━━━━━ TASK MATERIAL ━━━━━

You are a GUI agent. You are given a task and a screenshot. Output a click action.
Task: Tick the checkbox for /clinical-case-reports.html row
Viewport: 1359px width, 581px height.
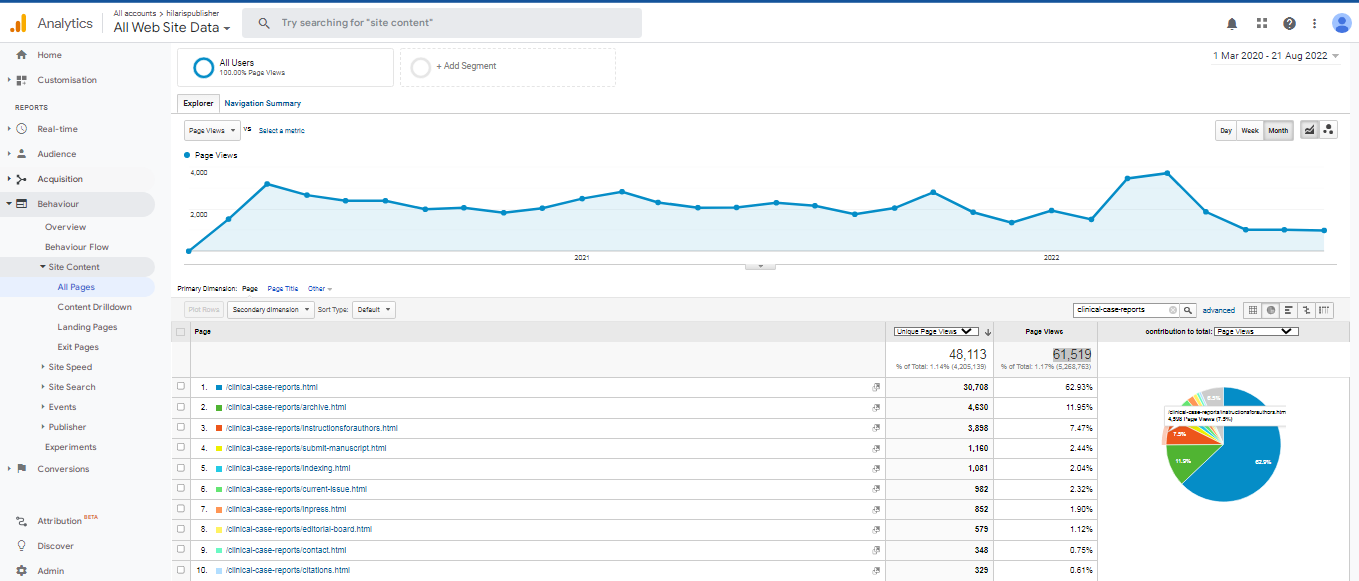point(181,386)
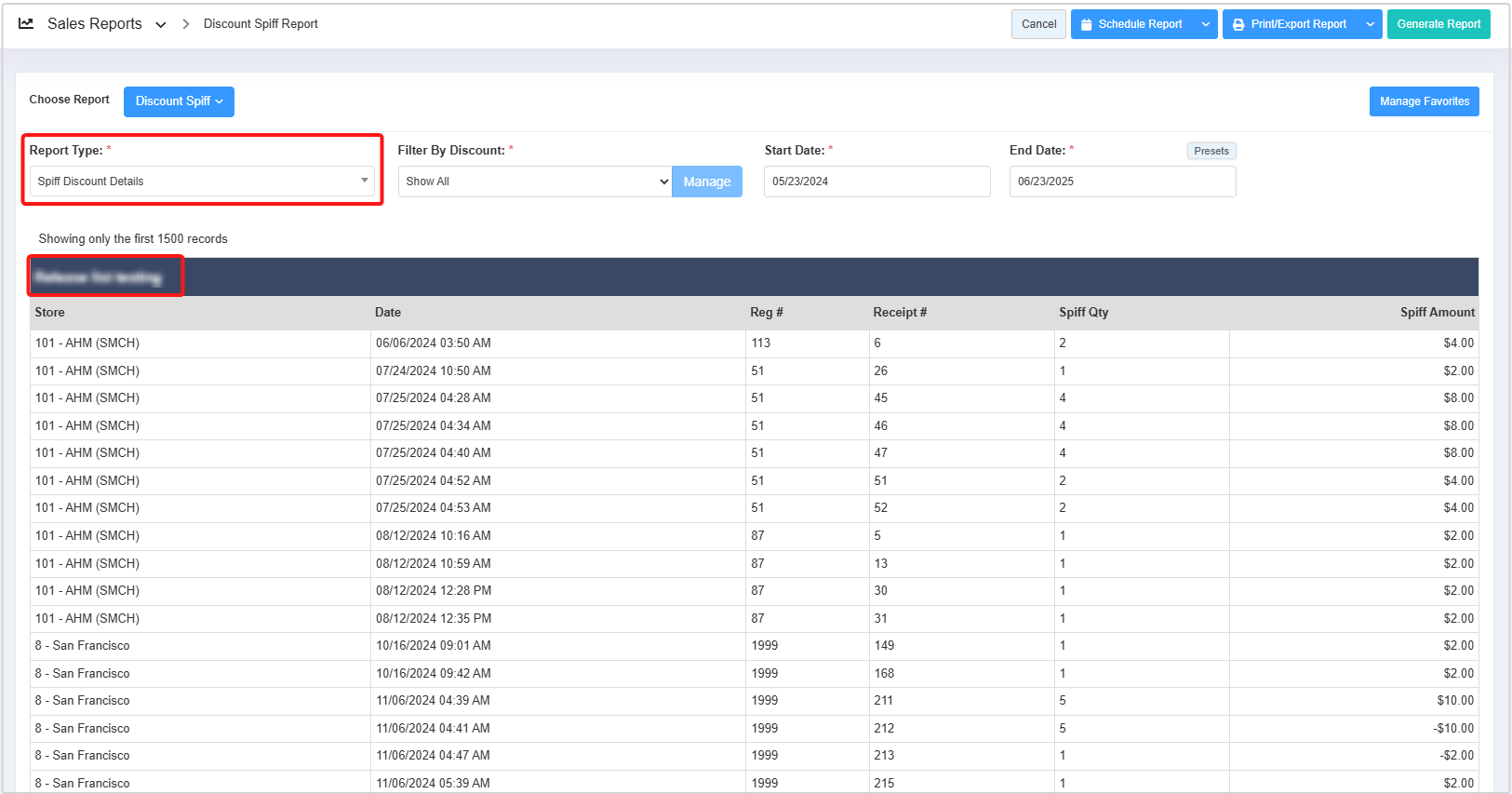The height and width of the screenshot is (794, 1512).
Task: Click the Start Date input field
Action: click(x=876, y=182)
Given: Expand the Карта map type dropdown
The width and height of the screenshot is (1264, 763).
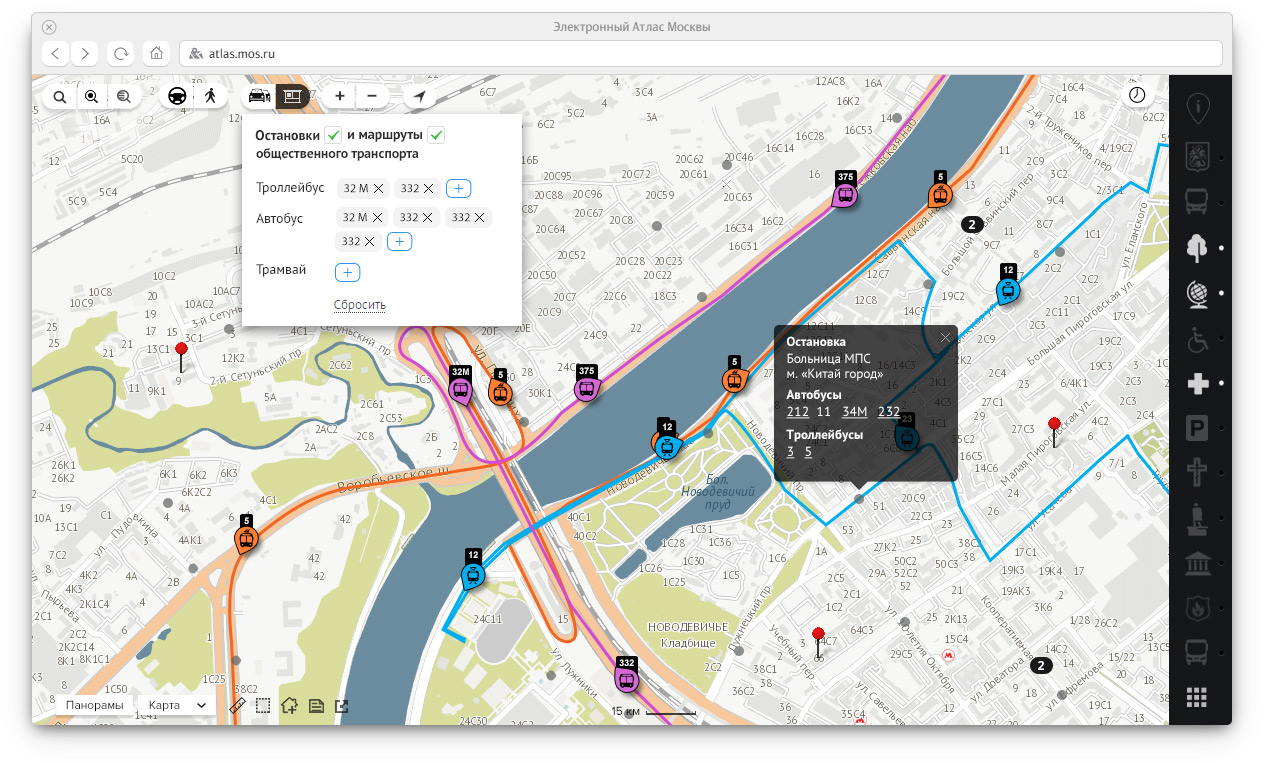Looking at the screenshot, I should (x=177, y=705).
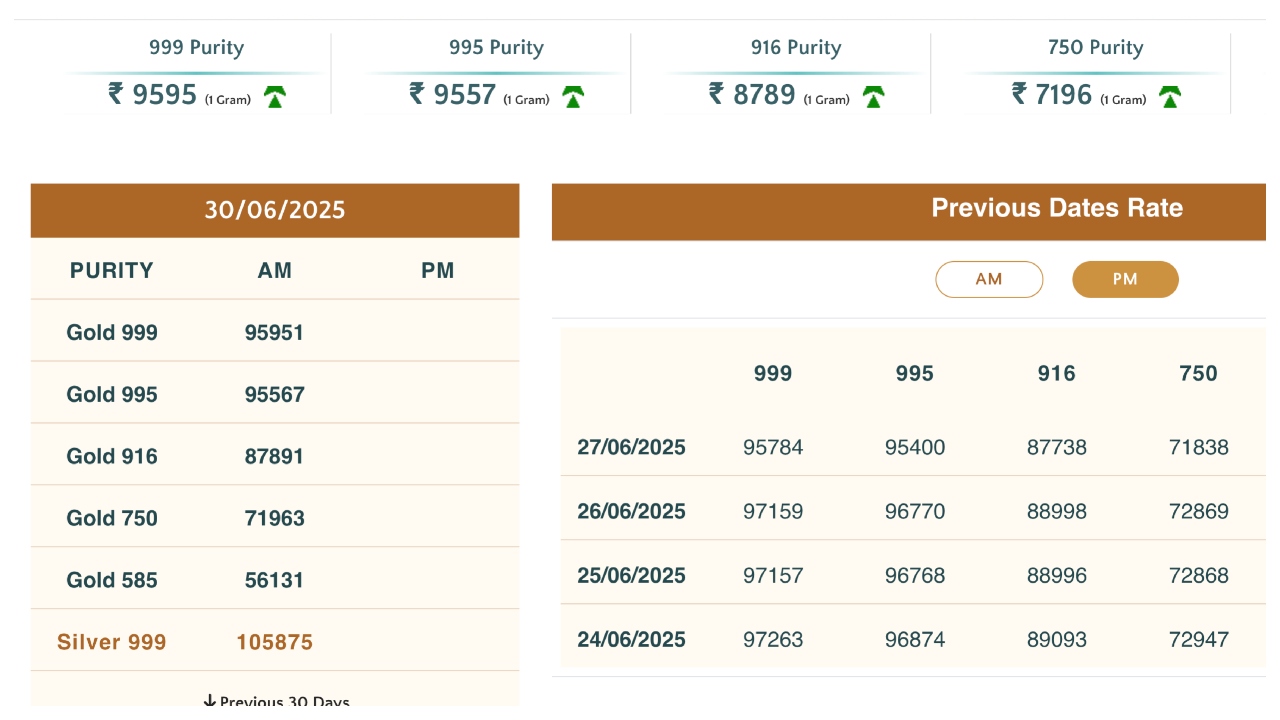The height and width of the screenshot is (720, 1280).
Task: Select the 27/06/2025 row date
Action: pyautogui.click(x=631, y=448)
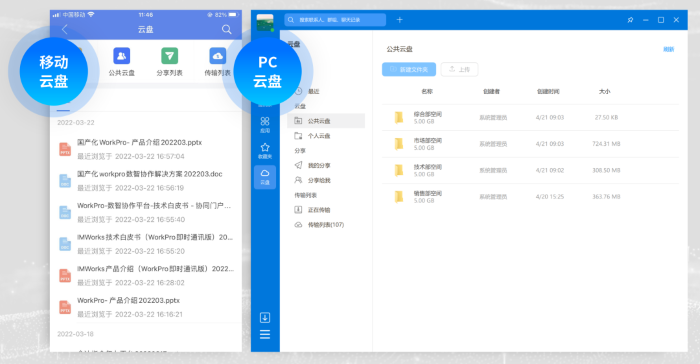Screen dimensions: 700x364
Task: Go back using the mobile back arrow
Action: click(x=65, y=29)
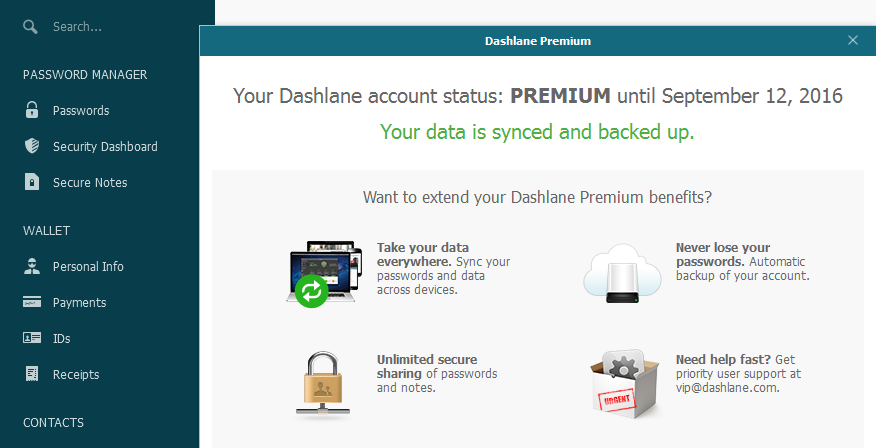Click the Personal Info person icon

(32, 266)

━━━━━

TASK PROMPT: Each record must be set down again without alteration, and no picture may be carried over.

RESULT BELOW:
You are a GUI agent. You are given a task and a screenshot. Output a click action.
Task: Tick the checkbox for /clinical-case-reports.html row
Viewport: 1359px width, 581px height.
point(181,386)
The height and width of the screenshot is (794, 1512).
Task: Click the Start Date input field
Action: click(x=876, y=182)
Given: Expand the Карта map type dropdown
The width and height of the screenshot is (1264, 763).
Looking at the screenshot, I should (x=177, y=705).
The height and width of the screenshot is (720, 1280).
Task: Select the 27/06/2025 row date
Action: pyautogui.click(x=631, y=448)
Screen dimensions: 700x364
Task: Go back using the mobile back arrow
Action: click(x=65, y=29)
Click the Personal Info person icon

(32, 266)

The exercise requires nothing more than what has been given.